No hablo ya del colosal camelo de los exámenes o evaluaciones a distancia: nadie puede sostener que tienen un valor equivalente al de otros años. Si no se reconoce en público es por pudor, por conformismo, por lo que llamaban antiguamente «respeto humano». ¿Cómo reconocer que el rey anda desnudo? La plasma-enseñanza es el futuro, criticarla podría delatar una falta de habilidad, una inoportuna alergia a la tecnología que la sociedad en su conjunto venera y no tardará (tratándose de España) en sacar en procesión en fechas señaladas (el Black Friday, tal vez).
Ya varias voces se elevan para advertir del peligro, un peligro que no nos acecha simplemente en los próximos meses. Ante una nueva alerta sanitaria tendríamos que adaptarnos otra vez, improvisar la continuidad pedagógica pagando los gastos de nuestro bolsillo, dejándonos la espalda y la vista en el manejo de las herramientas del futuro.

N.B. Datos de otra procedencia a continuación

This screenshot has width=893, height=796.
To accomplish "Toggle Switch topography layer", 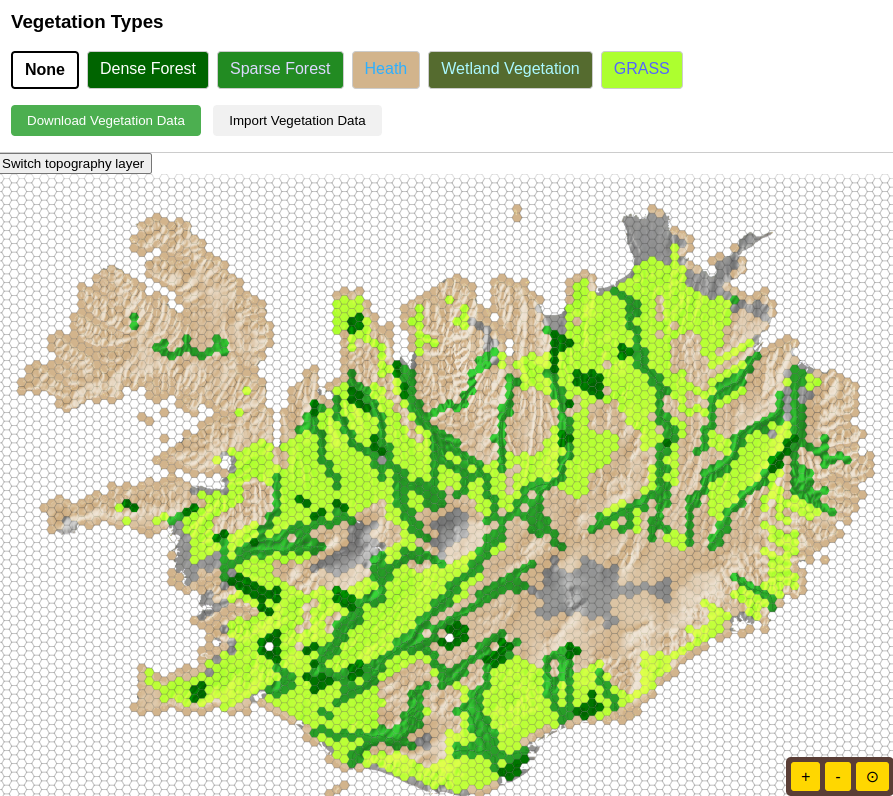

Pero, ¿y después? ¿Qué ocurrirá después? Cuando ya no haya alerta sanitaria, cuando nos podamos volver a besar y abrazar, cuando… ¿¡cuando se vuelva a hablar de Cataluña!? ¿Volverá la enseñanza a ser real? ¿O habrá pasado de forma irremediable a ser virtual? El «shock» de la pandemia nos hace receptivos a todas las trampas de la nueva normalidad. Deberíamos estar muy atentos a las próximas jugadas de los que controlan el uso del shock: como ya anticipó Naomi Klein, ellos no buscan el bien común.